Monday, March 1, 2010

Ri Ra reopens

Ri Ra, the uptown Irish pub damaged by fire in May 2009, has reopened, with new and refurbished furnishings.

“It’s been a long, arduous, but ultimately rewarding process restoring the pub,” David Kelly, co-founder and -owner, said in a press release. “My partner, Ciaran Sheehan, and his master Irish craftsmen have meticulously refurbished every piece of our antique furnishings."

The Victorian bar, built in the early 1800s according to its owners (both raised in Dublin), is newly free from layers of soot, as are the place's Guinness mirror, etched glass panels from the 1800s and a St. Patrick statue estimated to be more than a century old.

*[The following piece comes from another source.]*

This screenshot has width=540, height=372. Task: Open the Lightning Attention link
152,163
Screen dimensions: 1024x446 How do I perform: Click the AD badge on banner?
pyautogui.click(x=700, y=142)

New: the foyer's hardwood parquet floor, salvaged from the Harland and Wolff shipyard in Belfast. (Sound vaguely familiar? It's where the Titanic was built.)

The kitchen was renovated, too, and chef Tom LaFauci offers a menu of both traditional Irish dishes (house-brined corned beef, soda bread, beef and Guinness stew, Irish breakfast served at lunch and dinner) and more contemporary fare (mussels in whiskey garlic butter, broiled haddock with lemon crumb topping, and more).

The pub’s sandwich bar on Hearst Plaza has reopened as well. Hours at Ri Ra, which opened in 1997 and whose name means uproar or hubbub, are 11:30 a.m.-2 a.m. daily, with lunch and dinner and Irish-style brunch on weekends. 208 N. Tryon St.; 704-333-5554.